If there's one word in modern diet parlance that immediately draws a bridge with leanness, energy, and high performance, it's protein. And we're having a wild, frenzied affair with it. Food marketers are responding and have gone protein bonkers—the proof is, quite literally, in the pudding (and energy balls, crisps, even cereal).

Companies once proudly displayed "Zero Fat" and "Low Carb" labels on their food packaging. Now, phrases like "High Protein" or "Double the Protein as Regular Yogurt" are abound. To whit, Cheerios has had to create a new "protein" variation to try and claw back the attention of all the egg-quaffing protein disciples. It boasts 11g of protein—created by lentils and soy—per bowl when served with milk. Forget the corn syrup, guys, and boost your protein levels with lentil cereal!

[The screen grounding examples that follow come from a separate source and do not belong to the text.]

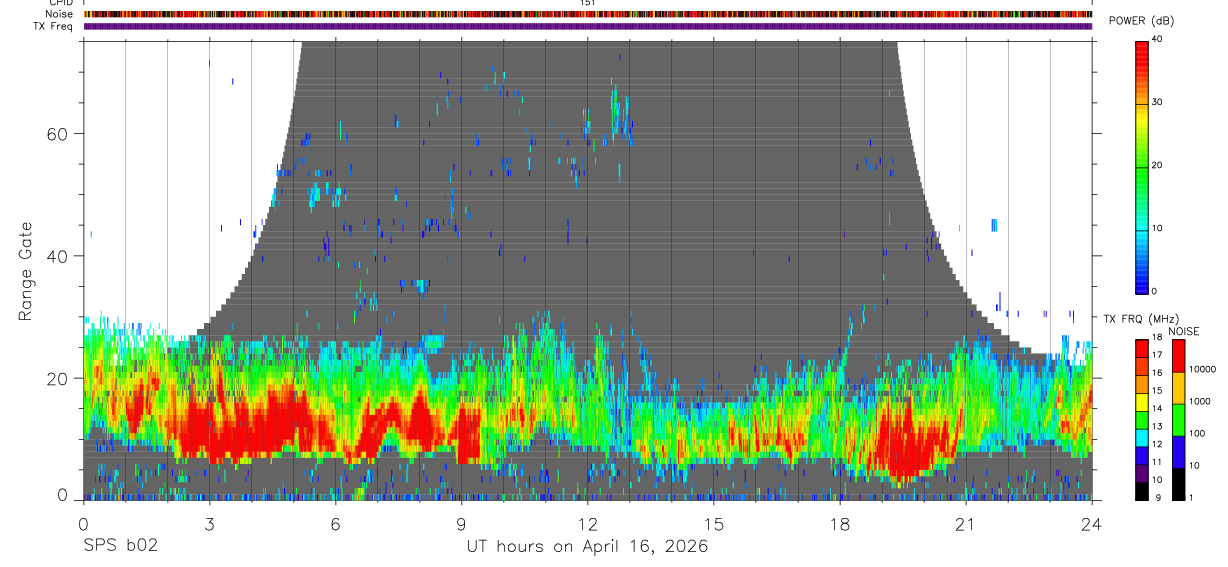The height and width of the screenshot is (567, 1228).
Task: Click the 'UT hours on April 16, 2026' title
Action: (587, 546)
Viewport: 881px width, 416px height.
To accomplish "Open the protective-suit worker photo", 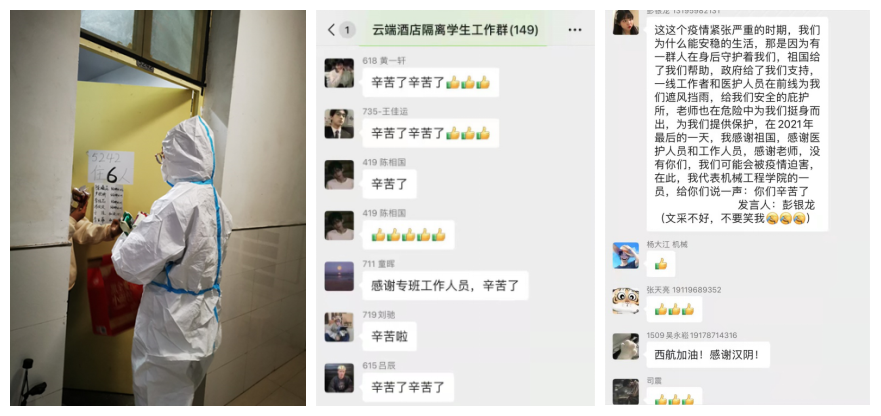I will (x=158, y=207).
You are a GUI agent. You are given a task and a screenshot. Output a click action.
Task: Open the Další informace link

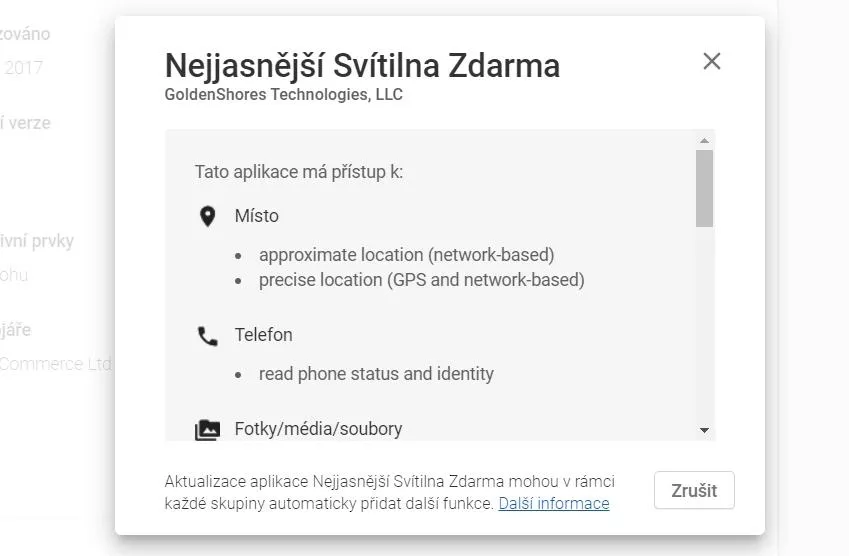553,503
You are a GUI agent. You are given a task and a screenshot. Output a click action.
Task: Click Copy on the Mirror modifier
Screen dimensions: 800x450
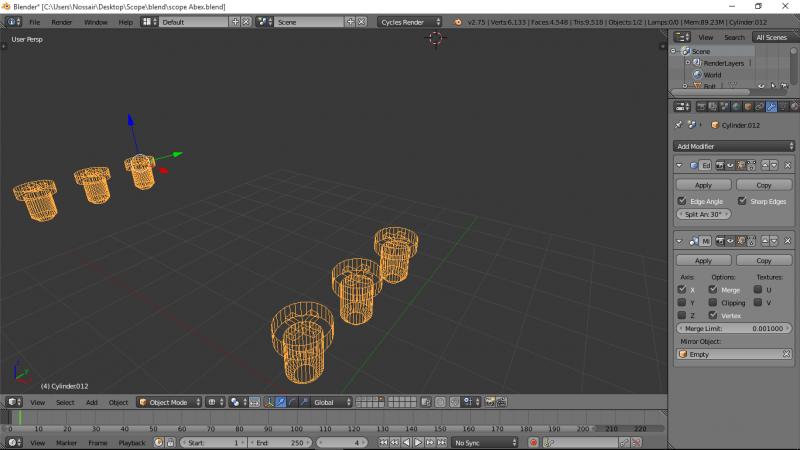point(764,260)
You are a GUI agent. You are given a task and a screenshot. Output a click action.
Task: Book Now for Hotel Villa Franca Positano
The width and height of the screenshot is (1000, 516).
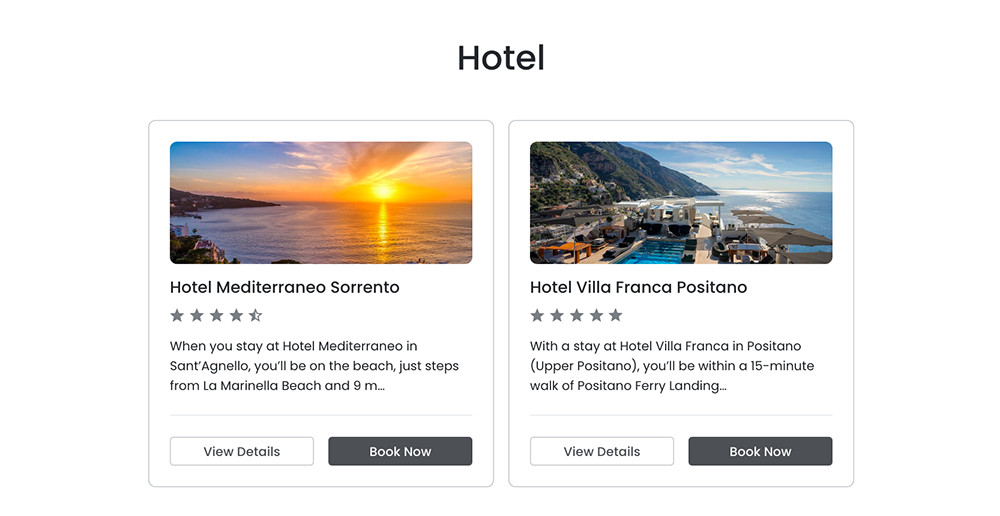tap(760, 451)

Cereal was once a stalwart of the breakfast table. Cornflakes were as much a national treasure here in the UK as Judi Dench. Supermarkets dedicated aisles as long as the packets' lists of added vitamins, and we scooped up family-size boxes in abundance. Not anymore.

Western diet consciousness is shifting because it has to. Highly processed foods and products overflowing with sugar are, without question, building blocks for obesity. Two thirds of the population in the UK are overweight and government crackdowns on sugar consumption can't come too soon. This is all great. But it feels like we've becoming lemmings to diet buzzwords: "Gluten-free," "dairy free," and now, "high protein."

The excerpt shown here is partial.